Славная история разыгралась на глазах всего ЦДЛ. Она так показательна для моего тогдашнего стиля жизни, что стоит рассказать о ней подробней. Однажды после затяжной попойки, пресыщенный писательским клубом, фальшивой сердечностью его завсегдатаев, ласковым жульничеством официанток, однообразием подгорелых блюд, я возжаждал перемены мест. И тут же вспомнил, что меня ждут в съемочной группе «Братьев Кошаровых», раскинувшей свои шатры на окраине Тарусы. Я никогда не был в этом литературном окском городке, вотчине Паустовского, где все время с шумом, преодолевая сопротивление властей, закладывают камень в память Марины Цветаевой, где издали талантливый альманах, открывший Окуджаву-прозаика. Я объявил сидящим за моим столиком Мише Чернову, прекрасному водителю и верному собутыльнику, сопровождавшему меня на все охоты, рыбалки и попойки, и работнику Иностранной комиссии, переводчику с французского Владу Челнокову, что еду в Тарусу немедленно и предлагаю им сопутствовать мне. Мишина рука рванулась к бутылке. «„Мукузку“ хочешь?» — предложение выпить было для него формулой согласия, радости и признательности. Влад мило покраснел, представив себе гомерическое застолье, которым группа отметит приезд автора (за его, разумеется, счет), но ехать он не мог — вечером встреча с Симоной де Бовуар, он должен переводить. А Влад при всей очаровательной беспечности и вопиющей трудовой необязательности боялся связываться со старушкой, известной крутым нравом. Но коли я еду, он попросит о дружеской услуге: захватить с собой его приятельницу, которая мечтает показать свои рассказы Паустовскому.
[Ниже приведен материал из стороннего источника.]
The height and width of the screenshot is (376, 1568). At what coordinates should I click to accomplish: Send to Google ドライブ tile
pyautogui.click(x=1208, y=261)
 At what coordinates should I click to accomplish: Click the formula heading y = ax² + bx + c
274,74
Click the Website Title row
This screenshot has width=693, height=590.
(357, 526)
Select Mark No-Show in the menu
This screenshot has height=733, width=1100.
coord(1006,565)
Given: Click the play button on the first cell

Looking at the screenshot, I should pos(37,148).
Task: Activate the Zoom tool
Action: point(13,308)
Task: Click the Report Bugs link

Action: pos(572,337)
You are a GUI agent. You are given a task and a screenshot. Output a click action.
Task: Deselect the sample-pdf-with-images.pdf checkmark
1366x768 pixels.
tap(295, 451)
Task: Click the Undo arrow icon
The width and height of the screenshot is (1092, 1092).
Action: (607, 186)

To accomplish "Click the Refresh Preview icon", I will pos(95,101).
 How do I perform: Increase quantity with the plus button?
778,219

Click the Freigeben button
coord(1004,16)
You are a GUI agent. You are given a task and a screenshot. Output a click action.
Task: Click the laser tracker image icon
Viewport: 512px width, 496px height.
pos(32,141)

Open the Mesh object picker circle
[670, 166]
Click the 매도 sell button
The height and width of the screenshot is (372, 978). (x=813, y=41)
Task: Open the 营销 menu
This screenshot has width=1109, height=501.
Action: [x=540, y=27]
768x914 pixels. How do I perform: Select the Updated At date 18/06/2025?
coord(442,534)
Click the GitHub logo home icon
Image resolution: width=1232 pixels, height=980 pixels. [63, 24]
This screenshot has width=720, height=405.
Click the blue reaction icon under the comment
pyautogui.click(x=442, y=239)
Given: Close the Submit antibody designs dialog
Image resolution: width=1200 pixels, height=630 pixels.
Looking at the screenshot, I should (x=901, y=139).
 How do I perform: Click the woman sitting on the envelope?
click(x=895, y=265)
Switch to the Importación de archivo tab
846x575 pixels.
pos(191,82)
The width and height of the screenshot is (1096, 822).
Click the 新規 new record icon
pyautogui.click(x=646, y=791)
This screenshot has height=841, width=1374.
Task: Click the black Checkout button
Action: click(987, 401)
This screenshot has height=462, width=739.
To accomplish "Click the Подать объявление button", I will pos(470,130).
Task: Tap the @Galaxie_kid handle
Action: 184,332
Пропустив мимо ушей слова о Паустовском, я сказал, что после затяжного кутежа едва ли окажусь достойным партнером этой новеллистке. «А это и не требуется, — сказал Влад. — Она вроде вообще не дает. Ей бы рассказы показать. А девка заводная, компанейская, хорошо пьет, любит природу, словом, не будет в тягость». Владу никто не мог отказать, он производил впечатление человека, который за друга готов хоть в воду. И не делает этого единственно по причине, что с воды его рвет, как бетховенского пьяницу.
Мы захватили знакомую Влада на Зубовской площади, возле ее дома. «Марина», — назвала она себя. Первое впечатление было довольно неважным: неопрятная, с густыми немытыми волосами, маленьким бледным лицом и чуть кривоватыми ногами, с которых она, едва сев в машину, скинула босоножки, положив грязные ступни на спинку переднего сиденья. Второе впечатление было не лучше: развязная без натуги, самоуверенная, наготове и хамство, но сквозь все это сквозило что-то жалкое, неустроенное. В шестидесятых годах таких было много: сознательное пренебрежение внешностью и правилами гигиены, гонористость, натренированное остромыслие и острословие, обманчивое впечатление легкодоступности. Но Влад был умный парень, он ее хвалил, так что не стоит спешить с выводами.
Вскоре я перестал жалеть, что мы взяли ее с собой. Она легко и не банально говорила, едко характеризовала людей, у нас оказалась куча общих знакомых, много читала и в литературных оценках была точна и неожиданно скромна. Достаточно долгий и нудный из-за пробок на переездах путь в Тарусу летел незаметно.